▶ Aim of the task
Search the data below, and report every line in which "khoản" occurs.

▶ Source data
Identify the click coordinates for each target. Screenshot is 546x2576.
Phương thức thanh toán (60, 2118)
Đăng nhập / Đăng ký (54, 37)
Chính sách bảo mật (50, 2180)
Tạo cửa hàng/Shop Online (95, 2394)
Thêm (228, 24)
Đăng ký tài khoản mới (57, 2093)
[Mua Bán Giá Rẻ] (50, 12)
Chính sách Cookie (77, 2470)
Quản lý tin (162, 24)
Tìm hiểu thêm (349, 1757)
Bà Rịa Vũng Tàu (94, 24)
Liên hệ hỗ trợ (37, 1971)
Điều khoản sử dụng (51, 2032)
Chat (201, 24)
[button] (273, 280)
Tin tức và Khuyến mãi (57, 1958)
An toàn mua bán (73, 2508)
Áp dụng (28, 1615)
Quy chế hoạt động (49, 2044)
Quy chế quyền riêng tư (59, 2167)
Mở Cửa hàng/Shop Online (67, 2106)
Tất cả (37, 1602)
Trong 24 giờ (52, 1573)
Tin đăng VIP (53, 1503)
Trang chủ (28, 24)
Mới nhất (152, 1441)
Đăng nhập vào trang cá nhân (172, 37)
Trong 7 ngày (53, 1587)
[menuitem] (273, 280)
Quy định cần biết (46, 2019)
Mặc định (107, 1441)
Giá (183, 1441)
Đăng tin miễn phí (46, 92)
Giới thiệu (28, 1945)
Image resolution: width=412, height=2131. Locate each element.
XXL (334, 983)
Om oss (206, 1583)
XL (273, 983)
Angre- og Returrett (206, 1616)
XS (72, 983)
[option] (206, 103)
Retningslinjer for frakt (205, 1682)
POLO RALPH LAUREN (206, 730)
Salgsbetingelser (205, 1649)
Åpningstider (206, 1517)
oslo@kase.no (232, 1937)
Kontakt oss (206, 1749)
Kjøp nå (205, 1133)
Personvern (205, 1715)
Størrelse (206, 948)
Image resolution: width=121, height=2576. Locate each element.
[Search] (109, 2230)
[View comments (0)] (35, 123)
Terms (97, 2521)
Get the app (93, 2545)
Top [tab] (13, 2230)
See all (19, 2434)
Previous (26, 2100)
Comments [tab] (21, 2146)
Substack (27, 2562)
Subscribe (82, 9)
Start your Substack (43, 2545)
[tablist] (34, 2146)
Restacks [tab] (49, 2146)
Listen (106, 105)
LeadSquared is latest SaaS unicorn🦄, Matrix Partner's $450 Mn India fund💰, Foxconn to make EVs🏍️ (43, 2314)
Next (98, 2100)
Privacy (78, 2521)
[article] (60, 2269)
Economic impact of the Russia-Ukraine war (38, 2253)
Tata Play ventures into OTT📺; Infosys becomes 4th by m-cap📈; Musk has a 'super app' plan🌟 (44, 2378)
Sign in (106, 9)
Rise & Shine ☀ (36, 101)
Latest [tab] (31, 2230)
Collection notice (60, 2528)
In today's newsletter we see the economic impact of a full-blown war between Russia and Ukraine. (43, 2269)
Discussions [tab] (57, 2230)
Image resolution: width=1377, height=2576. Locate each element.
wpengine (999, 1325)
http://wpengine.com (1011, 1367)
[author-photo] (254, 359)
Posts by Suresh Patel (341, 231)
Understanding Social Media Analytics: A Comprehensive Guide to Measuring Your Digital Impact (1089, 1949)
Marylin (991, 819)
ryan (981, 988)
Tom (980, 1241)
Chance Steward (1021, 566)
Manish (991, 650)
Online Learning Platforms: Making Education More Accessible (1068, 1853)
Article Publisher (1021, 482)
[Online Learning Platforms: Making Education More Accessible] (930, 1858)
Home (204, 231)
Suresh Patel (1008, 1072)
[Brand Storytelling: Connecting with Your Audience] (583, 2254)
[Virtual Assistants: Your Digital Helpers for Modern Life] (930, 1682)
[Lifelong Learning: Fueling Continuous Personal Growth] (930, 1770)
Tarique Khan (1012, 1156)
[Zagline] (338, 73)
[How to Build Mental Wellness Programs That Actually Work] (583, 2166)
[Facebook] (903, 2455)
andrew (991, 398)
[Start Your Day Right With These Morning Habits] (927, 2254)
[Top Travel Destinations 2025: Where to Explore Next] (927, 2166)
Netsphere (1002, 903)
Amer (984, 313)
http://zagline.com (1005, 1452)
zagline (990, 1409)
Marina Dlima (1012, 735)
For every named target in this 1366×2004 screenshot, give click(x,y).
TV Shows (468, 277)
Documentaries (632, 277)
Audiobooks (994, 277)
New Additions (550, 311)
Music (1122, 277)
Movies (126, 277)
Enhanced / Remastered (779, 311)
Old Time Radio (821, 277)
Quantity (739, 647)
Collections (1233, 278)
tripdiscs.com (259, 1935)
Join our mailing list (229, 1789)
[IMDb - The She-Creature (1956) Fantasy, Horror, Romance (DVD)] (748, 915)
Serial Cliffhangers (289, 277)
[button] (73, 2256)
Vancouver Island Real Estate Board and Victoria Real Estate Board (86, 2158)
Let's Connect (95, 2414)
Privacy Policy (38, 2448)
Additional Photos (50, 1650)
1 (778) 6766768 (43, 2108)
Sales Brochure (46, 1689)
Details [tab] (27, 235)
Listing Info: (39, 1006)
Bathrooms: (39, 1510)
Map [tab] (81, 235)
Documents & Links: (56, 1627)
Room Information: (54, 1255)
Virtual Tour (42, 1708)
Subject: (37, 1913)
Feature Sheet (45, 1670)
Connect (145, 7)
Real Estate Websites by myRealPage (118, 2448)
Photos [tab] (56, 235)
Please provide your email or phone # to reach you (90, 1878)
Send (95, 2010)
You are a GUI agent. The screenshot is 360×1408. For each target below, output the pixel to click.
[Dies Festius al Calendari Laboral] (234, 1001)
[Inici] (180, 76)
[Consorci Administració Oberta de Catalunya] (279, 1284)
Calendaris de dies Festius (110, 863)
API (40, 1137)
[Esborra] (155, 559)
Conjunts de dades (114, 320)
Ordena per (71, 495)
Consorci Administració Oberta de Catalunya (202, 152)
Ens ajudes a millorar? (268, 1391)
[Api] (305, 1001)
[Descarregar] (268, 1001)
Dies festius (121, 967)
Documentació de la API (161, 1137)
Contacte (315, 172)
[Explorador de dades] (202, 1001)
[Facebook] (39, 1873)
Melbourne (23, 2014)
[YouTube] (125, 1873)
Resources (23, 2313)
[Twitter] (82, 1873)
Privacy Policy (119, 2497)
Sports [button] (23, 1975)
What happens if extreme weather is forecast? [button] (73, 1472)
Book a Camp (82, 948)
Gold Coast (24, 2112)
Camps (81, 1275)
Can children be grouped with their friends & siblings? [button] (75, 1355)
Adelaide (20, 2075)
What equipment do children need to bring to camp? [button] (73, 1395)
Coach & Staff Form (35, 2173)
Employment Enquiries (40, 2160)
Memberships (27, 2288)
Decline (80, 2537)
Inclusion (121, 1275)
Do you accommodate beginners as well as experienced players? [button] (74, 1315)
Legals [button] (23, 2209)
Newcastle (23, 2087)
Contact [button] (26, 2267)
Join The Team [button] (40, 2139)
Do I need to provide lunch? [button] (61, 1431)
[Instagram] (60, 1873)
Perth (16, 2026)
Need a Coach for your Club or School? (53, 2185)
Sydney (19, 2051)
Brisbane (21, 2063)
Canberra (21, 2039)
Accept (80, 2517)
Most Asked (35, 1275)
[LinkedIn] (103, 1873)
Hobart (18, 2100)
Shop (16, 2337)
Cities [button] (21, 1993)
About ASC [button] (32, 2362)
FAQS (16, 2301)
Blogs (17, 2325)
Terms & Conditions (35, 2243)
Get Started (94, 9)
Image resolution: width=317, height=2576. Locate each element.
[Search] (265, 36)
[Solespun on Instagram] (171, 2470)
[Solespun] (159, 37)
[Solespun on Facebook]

▶ Task response
Đăng ký tài khoản mới (57, 2093)
Điều khoản sử dụng (51, 2032)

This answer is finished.